In this paper, we find the greatest values \(\alpha \) and \(\lambda \), and the least values \(\beta \) and \(\mu \) such that the double inequalities

\[ C^{\alpha }(a,b)A^{1-\alpha }(a,b){\lt}M(a,b){\lt}C^{\beta }(a,b)A^{1-\beta }(a,b) \]

and

\begin{align*} & [C(a,b)/6+5 A(a,b)/6]^{\lambda }\left[C^{1/6}(a,b)A^{5/6}(a,b)\right]^{1-\lambda }{\lt}M(a,b){\lt}\\ & \qquad {\lt}[C(a,b)/6+5 A(a,b)/6]^{\mu }\left[C^{1/6}(a,b)A^{5/6}(a,b)\right]^{1-\mu } \end{align*}

hold for all \(a,b{\gt}0\) with \(a\neq b\), where \(M(a,b)\), \(A(a,b)\) and \(C(a,b)\) denote the Neuman-Sándor, arithmetic, and contra-harmonic means of \(a\) and \(b\), respectively.

MSC. 26E60.

Keywords. Neuman-Sándor mean, arithmetic mean, contra-harmonic mean.

1 Introduction

For \(a,b{\gt}0\) with \(a\neq b\) the Neuman-Sándor mean \(M(a,b)\) [ 1 ] is defined by

\begin{equation*} M(a,b)=\tfrac {a-b}{2{{\rm {arcsinh}}}\left[(a-b)/(a+b)\right]}, \end{equation*}

where \({\rm {arcsinh}}(x)=\log (x+\sqrt{1+x^2})\) is the inverse hyperbolic sine function.

Recently, the Neuman-Sándor mean has been the subject of intensive research. In particular, many remarkable inequalities for the Neuman-Sándor mean \(M(a,b)\) can be found in the literature [ 1 ] – [ 4 ] .

Let \(A(a,b)=(a+b)/2\) and \(C(a,b)=(a^2+b^2)/(a+b)\) be the arithmetic and contra-harmonic means of \(a\) and \(b\), respectively. Then from [ 1 ] , [ 2 ] we clearly see that the double inequality

\begin{equation*} A(a,b){\lt}M(a,b){\lt}C(a,b) \end{equation*}

holds for all \(a,b{\gt}0\) with \(a\neq b\).

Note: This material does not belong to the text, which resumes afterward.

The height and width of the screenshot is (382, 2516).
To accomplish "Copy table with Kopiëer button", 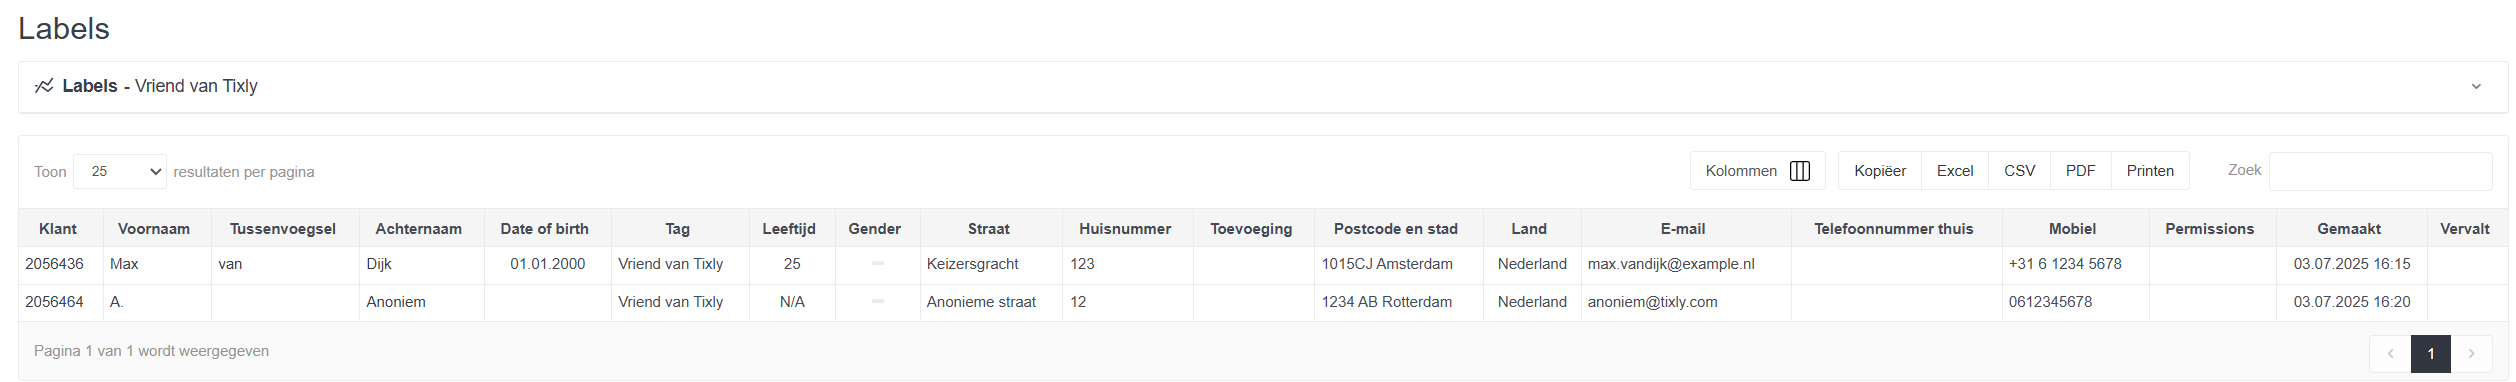I will click(x=1880, y=171).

In [ 4 ] , Neuman proved that the double inequality

\begin{equation} \alpha C(a,b)+(1-\alpha ) A(a,b) < M(a,b) < \beta C(a,b)+(1-\beta ) A(a,b) \end{equation}

1.1

holds for all \(a,b{\gt}0\) with \(a\neq b\) if and only if \(\alpha \leq \left(1-\log (\sqrt{2}+1)\right)/\log (\sqrt{2}+1)=0.1345\cdots \) and \(\beta \geq 1/6\), and the inequality

\begin{align} C^{\lambda }(a,b)A^{1-\lambda }(a,b){\lt}M(a,b) {\lt} C^{\mu }(a,b)A^{1-\mu }(a,b) \end{align}

holds true for all \(a,b{\gt}0\) with \(a\neq b\) if \(\mu \geq \log \left((\sqrt{2}+2)/3\right)/\log {2}=0.1865\cdots \) and \(\lambda \leq 1/6\).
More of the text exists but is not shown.